Al que contradice al gobierno le dicen terrorista o guerrillero, y al que lo apoya, corrupto o paramilitar.

Semana
12 de febrero de 2009

Alan Jara llegó de la selva con críticas a la seguridad democrática y la gente pensó: “Pobre hombre, está muy desubicado”; otros fueron más lejos y aseguraron que tenía el síndrome de Estocolmo o que se volvió guerrillero de las Farc. Algunos periodistas también se sorprendieron y alargaron las entrevistas radiales – como una lenta tortura – hasta que Jara se rindió y dijo algo bueno del gobierno. Y así todos pueden continuar sus vidas sin sobresaltos. Confirman sus prejuicios y sosiegan sus temores. Sin darnos cuenta, los colombianos estrechamos cada vez más las fronteras de nuestros debates y nos aislamos en nuestra selva de cemento.

El debate se agrieta cuando nos ofendemos. No sólo cuando nos agredimos, sino cuando nos sentimos indignados con facilidad por lo que otro dice; cuando nos consideramos atacados en nuestras convicciones. Dice el filósofo Karl Popper en su texto ‘Tolerancia y responsabilidad intelectual’: “Debo enseñarme a mí mismo a desconfiar de ese peligroso sentimiento o convencimiento intuitivo de que yo soy quien tiene razón. Debe desconfiar de este sentimiento por poderoso que pueda ser”. Nosotros hacemos todo lo contrario: no desconfiamos de nuestro pensamiento sino del pensamiento de los demás.

Lo primero que hace tiempo dejamos de hacer, es escuchar. Alan Jara no se volvió jefe de prensa de las Farc (al menos por lo que le oí decir hasta ahora); simplemente trajo alguna información y unas opiniones que rumió por horas, días y años. Mucho más tiempo del que cualquiera de nosotros le puede dedicar a sus propios pensamientos. Dijo que las Farc no están derrotadas todavía y que el presidente Uribe no hizo mucho por el acuerdo humanitario.

▶ [Entradas de posición de elementos]:
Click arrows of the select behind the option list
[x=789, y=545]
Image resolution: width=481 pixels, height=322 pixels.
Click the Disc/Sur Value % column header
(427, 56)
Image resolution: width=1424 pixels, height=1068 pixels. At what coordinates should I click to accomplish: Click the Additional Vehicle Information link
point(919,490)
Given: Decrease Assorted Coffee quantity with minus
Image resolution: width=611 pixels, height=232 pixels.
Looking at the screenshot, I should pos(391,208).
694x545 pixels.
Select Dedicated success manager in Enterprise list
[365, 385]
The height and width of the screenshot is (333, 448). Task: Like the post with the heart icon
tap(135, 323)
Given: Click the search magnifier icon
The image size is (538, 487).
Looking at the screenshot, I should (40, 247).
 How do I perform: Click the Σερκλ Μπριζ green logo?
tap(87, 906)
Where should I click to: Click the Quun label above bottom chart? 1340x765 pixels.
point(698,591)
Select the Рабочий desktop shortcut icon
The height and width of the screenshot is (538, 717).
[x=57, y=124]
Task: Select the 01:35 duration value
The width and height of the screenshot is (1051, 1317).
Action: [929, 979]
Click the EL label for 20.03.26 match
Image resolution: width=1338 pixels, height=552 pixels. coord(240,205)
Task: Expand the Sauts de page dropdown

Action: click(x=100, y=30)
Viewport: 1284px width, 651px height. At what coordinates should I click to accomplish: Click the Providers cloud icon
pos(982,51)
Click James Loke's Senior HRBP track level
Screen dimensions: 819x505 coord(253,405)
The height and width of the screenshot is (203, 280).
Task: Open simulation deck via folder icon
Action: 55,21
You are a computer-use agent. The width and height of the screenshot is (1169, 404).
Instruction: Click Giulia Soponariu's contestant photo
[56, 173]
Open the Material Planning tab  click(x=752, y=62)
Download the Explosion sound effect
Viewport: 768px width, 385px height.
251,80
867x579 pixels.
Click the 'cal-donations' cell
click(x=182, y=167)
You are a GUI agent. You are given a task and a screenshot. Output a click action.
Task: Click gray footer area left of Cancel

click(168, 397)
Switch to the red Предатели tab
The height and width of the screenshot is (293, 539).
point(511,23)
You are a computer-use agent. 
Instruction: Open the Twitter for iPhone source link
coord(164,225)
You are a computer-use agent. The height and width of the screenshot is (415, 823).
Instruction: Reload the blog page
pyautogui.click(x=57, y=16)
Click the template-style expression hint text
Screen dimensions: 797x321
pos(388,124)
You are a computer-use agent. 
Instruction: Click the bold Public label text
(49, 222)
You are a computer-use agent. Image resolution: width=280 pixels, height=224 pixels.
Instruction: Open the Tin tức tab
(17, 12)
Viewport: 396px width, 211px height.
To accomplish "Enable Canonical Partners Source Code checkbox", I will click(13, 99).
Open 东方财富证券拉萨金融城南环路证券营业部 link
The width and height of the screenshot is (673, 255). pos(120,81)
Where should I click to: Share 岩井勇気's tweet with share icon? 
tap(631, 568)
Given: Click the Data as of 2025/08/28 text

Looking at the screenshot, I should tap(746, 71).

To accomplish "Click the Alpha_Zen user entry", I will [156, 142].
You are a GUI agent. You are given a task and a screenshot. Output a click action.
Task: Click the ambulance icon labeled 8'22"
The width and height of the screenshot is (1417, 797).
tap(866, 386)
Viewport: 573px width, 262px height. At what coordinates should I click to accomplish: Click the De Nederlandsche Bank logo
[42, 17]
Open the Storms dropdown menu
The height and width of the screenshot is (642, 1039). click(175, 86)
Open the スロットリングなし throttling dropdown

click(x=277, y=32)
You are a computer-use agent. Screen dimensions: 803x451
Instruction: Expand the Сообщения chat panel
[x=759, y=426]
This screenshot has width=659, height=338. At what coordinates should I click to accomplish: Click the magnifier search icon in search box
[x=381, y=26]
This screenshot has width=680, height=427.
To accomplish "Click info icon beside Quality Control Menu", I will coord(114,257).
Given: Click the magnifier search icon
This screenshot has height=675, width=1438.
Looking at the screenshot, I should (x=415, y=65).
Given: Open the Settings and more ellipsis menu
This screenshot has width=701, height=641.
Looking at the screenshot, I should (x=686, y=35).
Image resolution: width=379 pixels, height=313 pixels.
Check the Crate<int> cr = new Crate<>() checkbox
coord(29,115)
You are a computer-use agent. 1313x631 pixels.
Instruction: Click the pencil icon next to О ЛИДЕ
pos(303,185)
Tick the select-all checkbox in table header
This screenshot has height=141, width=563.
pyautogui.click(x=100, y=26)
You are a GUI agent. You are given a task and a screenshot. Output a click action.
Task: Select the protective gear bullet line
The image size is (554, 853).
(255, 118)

▶ [Requisitos]: Reproduce, por favor, el fragmento del texto extraído que va desde "El debate se" hasta "de los demás.", sin cambiar nada.

▶ [Solución propuesta]:
El debate se agrieta cuando nos ofendemos. No sólo cuando nos agredimos, sino cuando nos sentimos indignados con facilidad por lo que otro dice; cuando nos consideramos atacados en nuestras convicciones. Dice el filósofo Karl Popper en su texto ‘Tolerancia y responsabilidad intelectual’: “Debo enseñarme a mí mismo a desconfiar de ese peligroso sentimiento o convencimiento intuitivo de que yo soy quien tiene razón. Debe desconfiar de este sentimiento por poderoso que pueda ser”. Nosotros hacemos todo lo contrario: no desconfiamos de nuestro pensamiento sino del pensamiento de los demás.